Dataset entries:
● ● ● ●

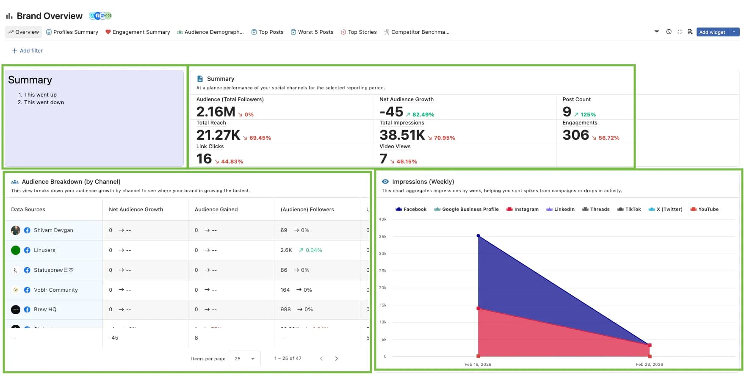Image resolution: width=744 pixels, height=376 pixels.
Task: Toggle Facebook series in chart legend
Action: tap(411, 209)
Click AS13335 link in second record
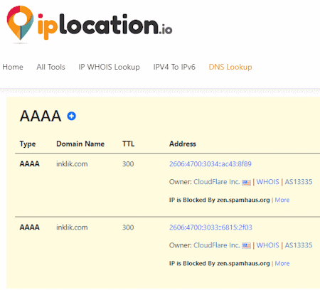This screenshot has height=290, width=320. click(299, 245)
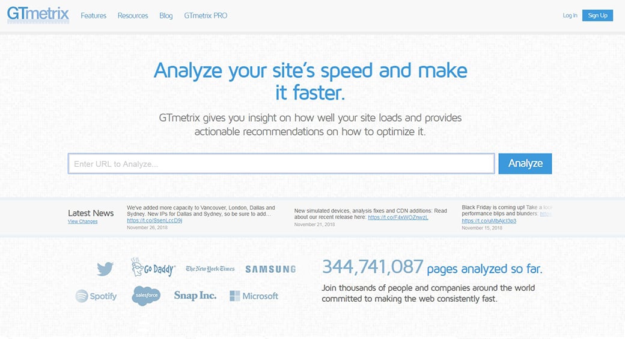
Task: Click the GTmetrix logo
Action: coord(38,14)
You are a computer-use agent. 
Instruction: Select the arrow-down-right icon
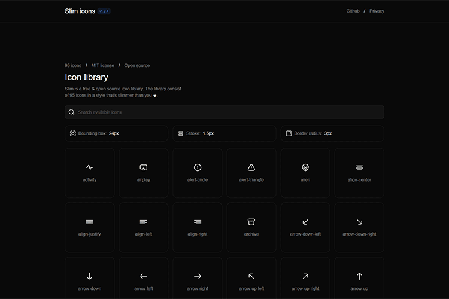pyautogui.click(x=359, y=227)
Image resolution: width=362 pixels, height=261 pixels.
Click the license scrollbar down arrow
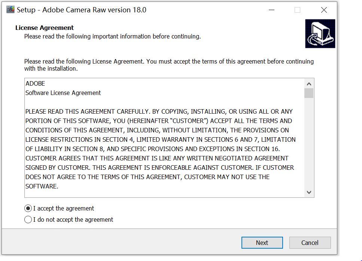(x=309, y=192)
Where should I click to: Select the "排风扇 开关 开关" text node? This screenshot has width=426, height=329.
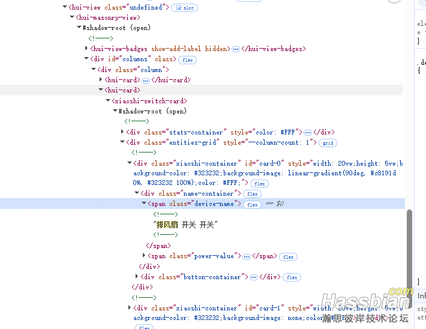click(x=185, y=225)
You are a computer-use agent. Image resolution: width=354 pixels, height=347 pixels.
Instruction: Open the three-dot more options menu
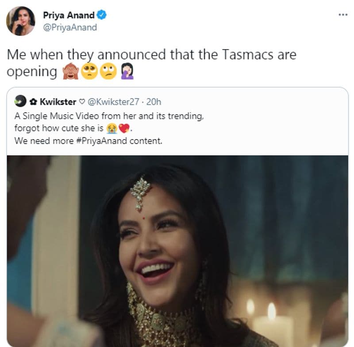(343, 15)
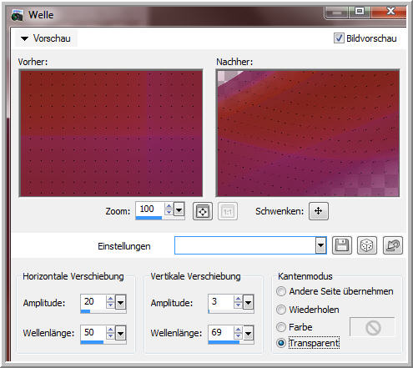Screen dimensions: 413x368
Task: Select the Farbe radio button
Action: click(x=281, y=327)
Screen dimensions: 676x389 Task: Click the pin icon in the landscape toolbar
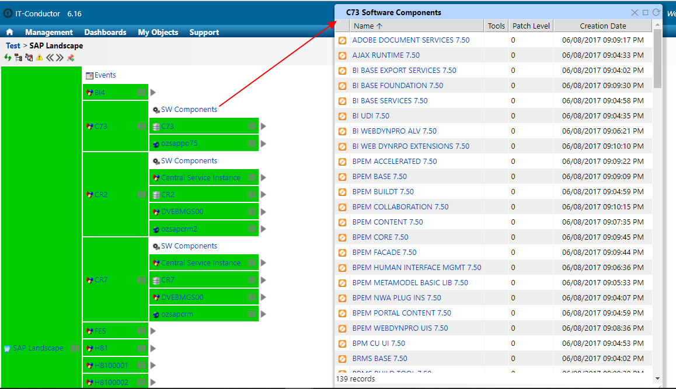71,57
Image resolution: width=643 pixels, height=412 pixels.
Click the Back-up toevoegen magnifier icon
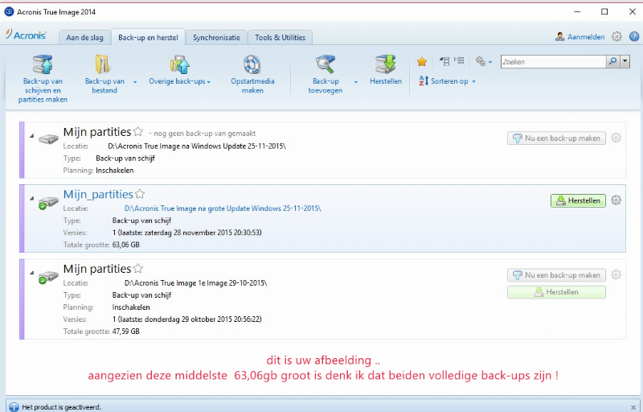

● ● ● ●

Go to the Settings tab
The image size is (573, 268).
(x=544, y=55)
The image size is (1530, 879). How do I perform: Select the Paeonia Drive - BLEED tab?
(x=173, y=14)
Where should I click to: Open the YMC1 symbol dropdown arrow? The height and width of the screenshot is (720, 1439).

● ● ● ●

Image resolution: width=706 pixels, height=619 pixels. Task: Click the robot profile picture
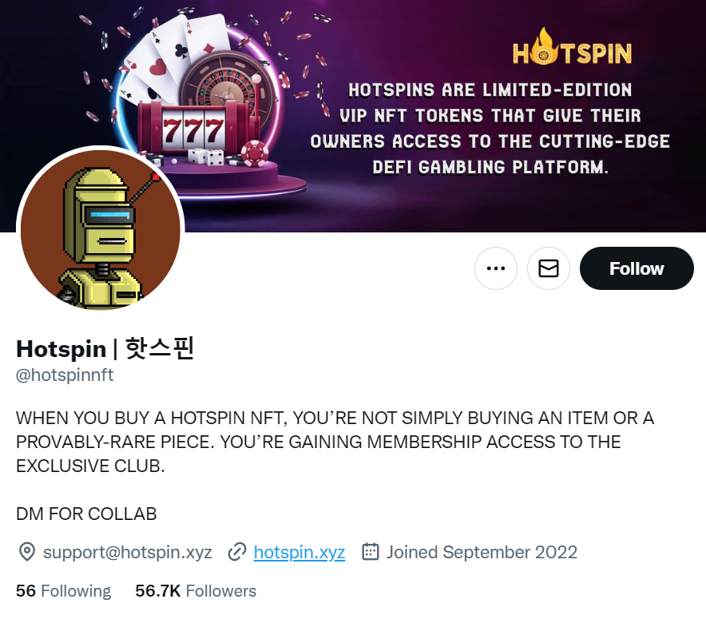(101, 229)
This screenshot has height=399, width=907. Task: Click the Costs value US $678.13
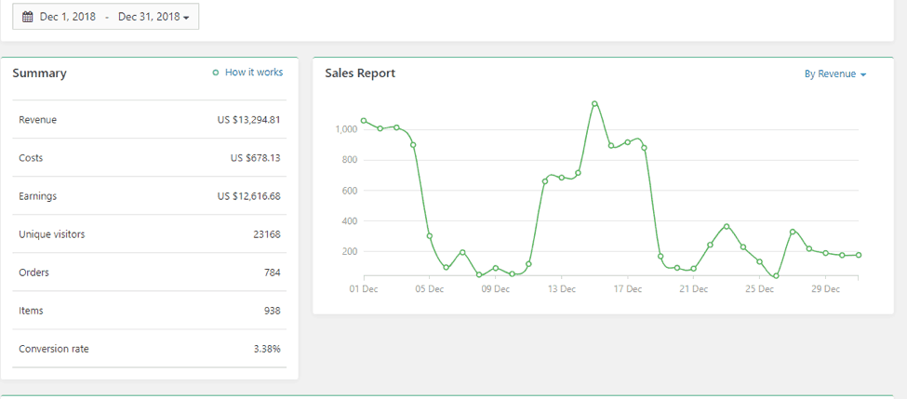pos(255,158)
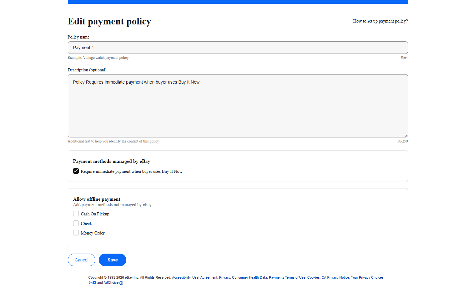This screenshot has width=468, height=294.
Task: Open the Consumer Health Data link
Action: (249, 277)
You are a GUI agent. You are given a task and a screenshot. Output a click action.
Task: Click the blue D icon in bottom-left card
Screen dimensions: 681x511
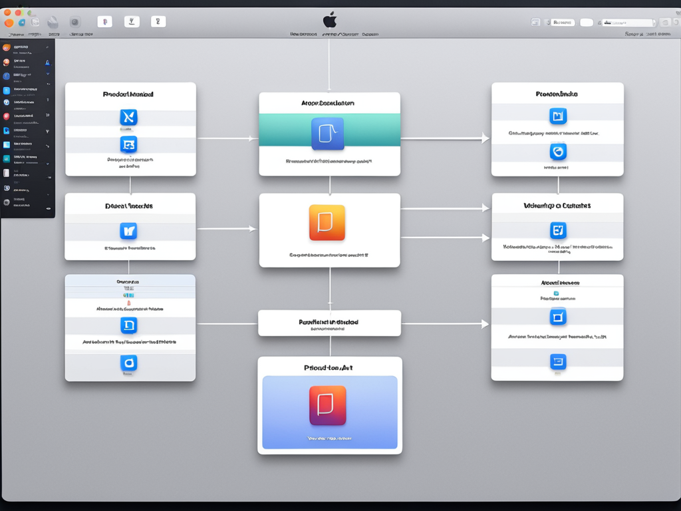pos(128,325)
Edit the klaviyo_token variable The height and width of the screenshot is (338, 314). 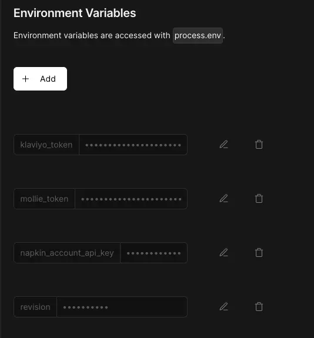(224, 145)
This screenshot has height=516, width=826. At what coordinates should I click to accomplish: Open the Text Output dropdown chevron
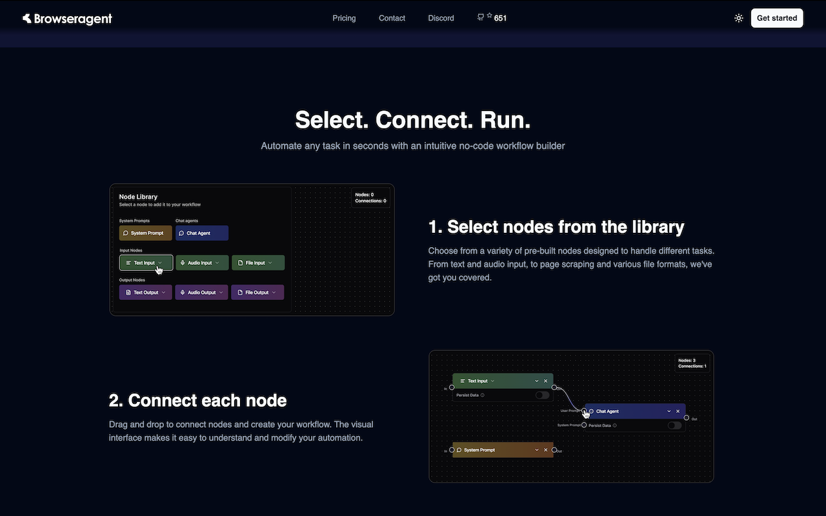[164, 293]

● ● ● ●

■ **WORK ORDER**: Set down again, word for word, every line from the one with "Instruction: Open the" to the one with "Click the Back-up toevoegen magnifier icon" in the entries above, and omit the pictures.

■ **RESPONSE TO THIS EXERCISE**:
Instruction: Open the three-dot more options menu
(343, 15)
Screen dimensions: 413x368
Task: Select the Farbe radio button
Action: click(x=281, y=327)
Screen dimensions: 676x389 Task: Click the pin icon in the landscape toolbar
71,57
Image resolution: width=643 pixels, height=412 pixels.
Click the Back-up toevoegen magnifier icon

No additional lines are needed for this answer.